[Stored items]
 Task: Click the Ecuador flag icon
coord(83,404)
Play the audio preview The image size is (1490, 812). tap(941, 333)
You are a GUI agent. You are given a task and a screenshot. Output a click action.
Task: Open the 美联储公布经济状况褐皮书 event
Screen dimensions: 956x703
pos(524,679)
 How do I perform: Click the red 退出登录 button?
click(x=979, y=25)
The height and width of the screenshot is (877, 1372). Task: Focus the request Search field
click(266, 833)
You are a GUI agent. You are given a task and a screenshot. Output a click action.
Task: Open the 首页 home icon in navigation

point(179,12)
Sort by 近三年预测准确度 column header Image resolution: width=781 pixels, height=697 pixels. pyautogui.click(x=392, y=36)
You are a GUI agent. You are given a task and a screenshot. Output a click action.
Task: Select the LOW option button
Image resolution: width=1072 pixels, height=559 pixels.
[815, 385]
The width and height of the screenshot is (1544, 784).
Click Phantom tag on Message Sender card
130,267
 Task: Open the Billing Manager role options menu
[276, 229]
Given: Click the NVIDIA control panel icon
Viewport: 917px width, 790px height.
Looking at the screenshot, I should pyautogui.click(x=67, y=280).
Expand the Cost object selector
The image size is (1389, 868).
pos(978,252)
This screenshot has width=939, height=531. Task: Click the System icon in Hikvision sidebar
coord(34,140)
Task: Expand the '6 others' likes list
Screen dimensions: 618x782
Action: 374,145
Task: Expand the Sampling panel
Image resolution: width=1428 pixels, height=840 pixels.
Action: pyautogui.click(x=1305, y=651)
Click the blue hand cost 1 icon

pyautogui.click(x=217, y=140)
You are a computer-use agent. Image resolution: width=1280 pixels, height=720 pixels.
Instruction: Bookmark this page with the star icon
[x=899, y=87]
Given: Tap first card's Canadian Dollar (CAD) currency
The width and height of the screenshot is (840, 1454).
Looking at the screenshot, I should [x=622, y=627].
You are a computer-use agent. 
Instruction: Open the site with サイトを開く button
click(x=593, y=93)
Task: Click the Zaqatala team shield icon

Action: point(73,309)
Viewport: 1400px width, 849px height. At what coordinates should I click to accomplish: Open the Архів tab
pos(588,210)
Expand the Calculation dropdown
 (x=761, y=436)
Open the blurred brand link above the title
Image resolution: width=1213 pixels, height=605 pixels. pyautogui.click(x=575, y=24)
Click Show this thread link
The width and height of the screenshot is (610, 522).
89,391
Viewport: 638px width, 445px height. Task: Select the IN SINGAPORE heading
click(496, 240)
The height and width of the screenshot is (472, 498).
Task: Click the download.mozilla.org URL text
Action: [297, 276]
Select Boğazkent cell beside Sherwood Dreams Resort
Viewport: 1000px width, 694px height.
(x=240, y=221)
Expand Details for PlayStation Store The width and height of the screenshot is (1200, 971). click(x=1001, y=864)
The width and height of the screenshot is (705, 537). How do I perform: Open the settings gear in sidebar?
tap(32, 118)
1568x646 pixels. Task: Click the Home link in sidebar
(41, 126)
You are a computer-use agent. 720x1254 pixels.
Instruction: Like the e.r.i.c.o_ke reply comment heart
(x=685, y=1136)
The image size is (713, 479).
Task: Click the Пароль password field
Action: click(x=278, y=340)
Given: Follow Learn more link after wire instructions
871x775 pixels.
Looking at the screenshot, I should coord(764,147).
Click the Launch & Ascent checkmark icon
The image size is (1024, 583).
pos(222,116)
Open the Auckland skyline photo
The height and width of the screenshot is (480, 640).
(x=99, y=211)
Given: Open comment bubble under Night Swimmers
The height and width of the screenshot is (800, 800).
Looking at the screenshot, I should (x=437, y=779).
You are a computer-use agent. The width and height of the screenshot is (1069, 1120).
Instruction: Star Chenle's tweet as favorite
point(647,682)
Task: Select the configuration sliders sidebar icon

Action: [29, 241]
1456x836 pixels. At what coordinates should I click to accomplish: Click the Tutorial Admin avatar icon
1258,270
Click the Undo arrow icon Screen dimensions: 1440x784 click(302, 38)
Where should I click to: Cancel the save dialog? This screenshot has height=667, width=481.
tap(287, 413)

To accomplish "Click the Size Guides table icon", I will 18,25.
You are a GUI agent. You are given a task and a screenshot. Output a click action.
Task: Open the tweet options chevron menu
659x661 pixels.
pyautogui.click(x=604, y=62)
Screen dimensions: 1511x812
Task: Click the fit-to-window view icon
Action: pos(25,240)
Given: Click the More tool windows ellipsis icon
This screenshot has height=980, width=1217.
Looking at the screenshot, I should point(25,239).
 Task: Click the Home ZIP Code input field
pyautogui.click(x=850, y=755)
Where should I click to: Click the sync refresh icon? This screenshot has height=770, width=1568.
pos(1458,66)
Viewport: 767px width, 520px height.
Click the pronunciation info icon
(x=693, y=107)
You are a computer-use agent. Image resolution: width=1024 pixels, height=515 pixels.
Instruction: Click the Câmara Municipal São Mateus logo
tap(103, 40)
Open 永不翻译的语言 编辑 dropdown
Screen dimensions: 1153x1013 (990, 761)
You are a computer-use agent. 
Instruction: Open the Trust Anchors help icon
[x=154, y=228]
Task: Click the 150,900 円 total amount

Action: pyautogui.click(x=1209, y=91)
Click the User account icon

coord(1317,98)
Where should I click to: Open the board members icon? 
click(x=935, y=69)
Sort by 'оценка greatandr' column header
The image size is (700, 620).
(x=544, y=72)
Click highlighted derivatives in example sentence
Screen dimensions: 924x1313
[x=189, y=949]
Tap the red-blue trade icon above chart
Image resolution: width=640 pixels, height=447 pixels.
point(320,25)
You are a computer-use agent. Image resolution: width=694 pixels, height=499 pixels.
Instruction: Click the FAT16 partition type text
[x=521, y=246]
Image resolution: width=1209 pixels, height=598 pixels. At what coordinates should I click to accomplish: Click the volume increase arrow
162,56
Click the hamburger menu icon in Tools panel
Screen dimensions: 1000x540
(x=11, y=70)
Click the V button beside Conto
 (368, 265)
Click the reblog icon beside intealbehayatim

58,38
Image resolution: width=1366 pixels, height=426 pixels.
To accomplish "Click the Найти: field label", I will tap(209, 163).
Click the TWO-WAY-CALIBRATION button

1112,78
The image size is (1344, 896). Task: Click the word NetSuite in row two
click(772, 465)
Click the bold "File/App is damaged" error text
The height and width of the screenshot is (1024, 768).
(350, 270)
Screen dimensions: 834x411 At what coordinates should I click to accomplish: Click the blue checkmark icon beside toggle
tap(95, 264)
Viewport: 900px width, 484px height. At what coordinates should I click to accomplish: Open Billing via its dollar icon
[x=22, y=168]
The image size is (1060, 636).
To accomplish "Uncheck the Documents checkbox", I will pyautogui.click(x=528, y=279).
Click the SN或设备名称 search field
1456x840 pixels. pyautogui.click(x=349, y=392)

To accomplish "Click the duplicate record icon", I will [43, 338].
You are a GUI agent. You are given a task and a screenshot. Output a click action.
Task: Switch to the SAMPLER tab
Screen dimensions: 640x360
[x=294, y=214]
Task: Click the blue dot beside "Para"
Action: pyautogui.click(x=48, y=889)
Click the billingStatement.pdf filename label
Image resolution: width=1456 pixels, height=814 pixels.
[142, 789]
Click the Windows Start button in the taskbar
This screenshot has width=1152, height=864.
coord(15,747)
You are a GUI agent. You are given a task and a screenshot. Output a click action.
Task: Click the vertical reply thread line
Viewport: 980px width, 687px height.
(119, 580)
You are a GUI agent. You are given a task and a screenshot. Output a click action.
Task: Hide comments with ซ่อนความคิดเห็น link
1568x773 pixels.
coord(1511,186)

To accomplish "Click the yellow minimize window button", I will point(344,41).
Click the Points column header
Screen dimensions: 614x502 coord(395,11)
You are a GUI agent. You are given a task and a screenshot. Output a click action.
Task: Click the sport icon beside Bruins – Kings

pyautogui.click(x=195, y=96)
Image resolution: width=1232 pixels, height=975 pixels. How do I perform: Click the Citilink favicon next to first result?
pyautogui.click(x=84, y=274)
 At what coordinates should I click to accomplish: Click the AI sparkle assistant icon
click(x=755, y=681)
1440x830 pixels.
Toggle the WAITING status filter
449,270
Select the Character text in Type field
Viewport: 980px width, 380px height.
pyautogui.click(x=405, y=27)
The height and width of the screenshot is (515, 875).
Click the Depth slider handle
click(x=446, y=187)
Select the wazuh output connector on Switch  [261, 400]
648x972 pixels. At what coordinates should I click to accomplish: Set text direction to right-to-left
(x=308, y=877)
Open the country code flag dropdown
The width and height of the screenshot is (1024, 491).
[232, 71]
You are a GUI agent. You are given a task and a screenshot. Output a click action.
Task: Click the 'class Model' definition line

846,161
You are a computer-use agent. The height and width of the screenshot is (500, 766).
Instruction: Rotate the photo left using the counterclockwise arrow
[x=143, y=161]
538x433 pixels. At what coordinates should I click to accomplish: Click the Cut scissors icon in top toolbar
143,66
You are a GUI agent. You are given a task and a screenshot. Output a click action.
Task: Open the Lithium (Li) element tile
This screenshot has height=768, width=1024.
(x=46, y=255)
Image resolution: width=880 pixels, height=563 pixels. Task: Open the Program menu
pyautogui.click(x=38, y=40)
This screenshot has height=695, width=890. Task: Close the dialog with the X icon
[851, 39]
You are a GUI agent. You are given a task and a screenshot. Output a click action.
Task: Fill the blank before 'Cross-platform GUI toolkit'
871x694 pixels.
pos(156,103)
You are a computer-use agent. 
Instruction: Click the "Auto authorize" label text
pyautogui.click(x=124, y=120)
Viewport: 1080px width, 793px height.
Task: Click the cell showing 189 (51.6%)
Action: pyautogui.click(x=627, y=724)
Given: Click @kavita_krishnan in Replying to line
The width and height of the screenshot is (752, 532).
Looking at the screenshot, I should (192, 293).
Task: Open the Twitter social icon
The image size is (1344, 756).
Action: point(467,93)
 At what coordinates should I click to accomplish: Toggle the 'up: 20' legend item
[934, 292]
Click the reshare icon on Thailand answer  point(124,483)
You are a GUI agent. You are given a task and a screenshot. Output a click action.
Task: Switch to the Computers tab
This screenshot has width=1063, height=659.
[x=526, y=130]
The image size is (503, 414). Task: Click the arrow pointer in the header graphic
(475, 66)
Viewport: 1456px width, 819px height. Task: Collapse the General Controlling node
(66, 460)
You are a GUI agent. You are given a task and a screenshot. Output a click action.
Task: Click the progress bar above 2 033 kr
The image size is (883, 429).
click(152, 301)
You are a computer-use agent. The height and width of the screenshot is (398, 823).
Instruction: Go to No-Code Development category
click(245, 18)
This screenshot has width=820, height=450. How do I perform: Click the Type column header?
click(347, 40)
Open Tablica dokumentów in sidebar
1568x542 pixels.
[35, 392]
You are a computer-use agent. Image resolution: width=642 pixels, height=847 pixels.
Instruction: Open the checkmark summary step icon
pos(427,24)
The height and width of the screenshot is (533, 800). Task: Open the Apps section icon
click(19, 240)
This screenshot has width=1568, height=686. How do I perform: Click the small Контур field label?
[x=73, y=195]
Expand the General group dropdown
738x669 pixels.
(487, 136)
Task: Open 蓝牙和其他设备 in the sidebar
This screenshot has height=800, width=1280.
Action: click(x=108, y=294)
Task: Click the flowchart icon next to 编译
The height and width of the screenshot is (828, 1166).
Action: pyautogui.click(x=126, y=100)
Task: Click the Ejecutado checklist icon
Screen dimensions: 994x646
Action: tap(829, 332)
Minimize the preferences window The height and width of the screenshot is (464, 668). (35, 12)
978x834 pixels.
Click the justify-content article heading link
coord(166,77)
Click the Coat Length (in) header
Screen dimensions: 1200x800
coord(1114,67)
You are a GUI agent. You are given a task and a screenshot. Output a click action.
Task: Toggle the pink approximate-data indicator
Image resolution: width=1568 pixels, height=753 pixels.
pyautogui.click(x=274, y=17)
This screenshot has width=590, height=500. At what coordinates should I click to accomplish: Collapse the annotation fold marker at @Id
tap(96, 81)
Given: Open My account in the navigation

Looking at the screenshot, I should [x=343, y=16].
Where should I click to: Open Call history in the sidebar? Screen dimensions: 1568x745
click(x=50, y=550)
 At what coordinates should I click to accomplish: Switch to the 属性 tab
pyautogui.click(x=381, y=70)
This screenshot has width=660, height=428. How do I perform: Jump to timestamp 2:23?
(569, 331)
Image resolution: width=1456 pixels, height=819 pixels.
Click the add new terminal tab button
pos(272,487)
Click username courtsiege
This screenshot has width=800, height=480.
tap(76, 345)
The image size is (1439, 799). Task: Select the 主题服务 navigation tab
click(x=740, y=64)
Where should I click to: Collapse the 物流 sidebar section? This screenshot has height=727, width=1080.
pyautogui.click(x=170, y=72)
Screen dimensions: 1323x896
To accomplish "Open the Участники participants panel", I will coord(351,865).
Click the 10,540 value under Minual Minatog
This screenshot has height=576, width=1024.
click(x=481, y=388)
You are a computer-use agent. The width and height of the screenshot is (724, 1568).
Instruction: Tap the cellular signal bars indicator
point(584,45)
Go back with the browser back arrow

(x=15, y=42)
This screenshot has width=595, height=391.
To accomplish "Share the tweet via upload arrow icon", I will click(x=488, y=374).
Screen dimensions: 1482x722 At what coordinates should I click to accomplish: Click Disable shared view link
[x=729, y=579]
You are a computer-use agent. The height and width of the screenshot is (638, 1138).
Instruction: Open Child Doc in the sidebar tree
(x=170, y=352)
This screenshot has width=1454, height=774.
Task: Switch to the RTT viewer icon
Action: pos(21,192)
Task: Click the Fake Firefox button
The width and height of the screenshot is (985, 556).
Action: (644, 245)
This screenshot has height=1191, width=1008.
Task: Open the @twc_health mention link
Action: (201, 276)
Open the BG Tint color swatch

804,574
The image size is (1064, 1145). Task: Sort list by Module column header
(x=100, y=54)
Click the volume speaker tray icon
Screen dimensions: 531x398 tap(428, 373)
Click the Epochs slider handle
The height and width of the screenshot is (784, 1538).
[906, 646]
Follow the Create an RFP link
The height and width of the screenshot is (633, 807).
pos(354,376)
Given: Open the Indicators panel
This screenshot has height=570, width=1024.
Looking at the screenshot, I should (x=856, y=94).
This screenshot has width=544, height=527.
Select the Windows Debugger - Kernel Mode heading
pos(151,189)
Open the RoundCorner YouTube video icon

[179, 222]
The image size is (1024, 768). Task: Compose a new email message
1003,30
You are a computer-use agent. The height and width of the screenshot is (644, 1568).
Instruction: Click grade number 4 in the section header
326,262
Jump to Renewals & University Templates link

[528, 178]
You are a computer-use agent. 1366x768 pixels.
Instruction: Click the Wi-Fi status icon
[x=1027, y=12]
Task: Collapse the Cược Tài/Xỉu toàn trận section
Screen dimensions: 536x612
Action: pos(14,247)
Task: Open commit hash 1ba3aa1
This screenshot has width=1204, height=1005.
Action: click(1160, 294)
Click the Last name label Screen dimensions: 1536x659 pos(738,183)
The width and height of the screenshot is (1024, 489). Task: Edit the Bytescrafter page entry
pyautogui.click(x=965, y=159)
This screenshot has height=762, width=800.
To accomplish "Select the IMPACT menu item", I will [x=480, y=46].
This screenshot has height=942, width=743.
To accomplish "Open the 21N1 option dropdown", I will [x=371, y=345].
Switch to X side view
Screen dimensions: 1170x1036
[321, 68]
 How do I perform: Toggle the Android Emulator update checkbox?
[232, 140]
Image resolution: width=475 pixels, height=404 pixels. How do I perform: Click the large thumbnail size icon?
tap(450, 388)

§ WHAT YOU NEED TO DO:
In the entries above, please find the line with "Instruction: Like the" and the line with "Task: Open the tweet options chevron menu", then write out exactly those two lines and every line between them, and nothing more.

§ ANSWER AREA:
Instruction: Like the e.r.i.c.o_ke reply comment heart
(x=685, y=1136)
The image size is (713, 479).
Task: Click the Пароль password field
Action: click(x=278, y=340)
Given: Follow Learn more link after wire instructions
871x775 pixels.
Looking at the screenshot, I should coord(764,147).
Click the Launch & Ascent checkmark icon
The image size is (1024, 583).
pos(222,116)
Open the Auckland skyline photo
The height and width of the screenshot is (480, 640).
(x=99, y=211)
Given: Open comment bubble under Night Swimmers
The height and width of the screenshot is (800, 800).
Looking at the screenshot, I should (x=437, y=779).
You are a computer-use agent. The width and height of the screenshot is (1069, 1120).
Instruction: Star Chenle's tweet as favorite
point(647,682)
Task: Select the configuration sliders sidebar icon

Action: [29, 241]
1456x836 pixels. At what coordinates should I click to accomplish: Click the Tutorial Admin avatar icon
1258,270
Click the Undo arrow icon Screen dimensions: 1440x784 click(302, 38)
Where should I click to: Cancel the save dialog? This screenshot has height=667, width=481.
tap(287, 413)

To accomplish "Click the Size Guides table icon", I will 18,25.
You are a GUI agent. You are given a task and a screenshot. Output a click action.
Task: Open the tweet options chevron menu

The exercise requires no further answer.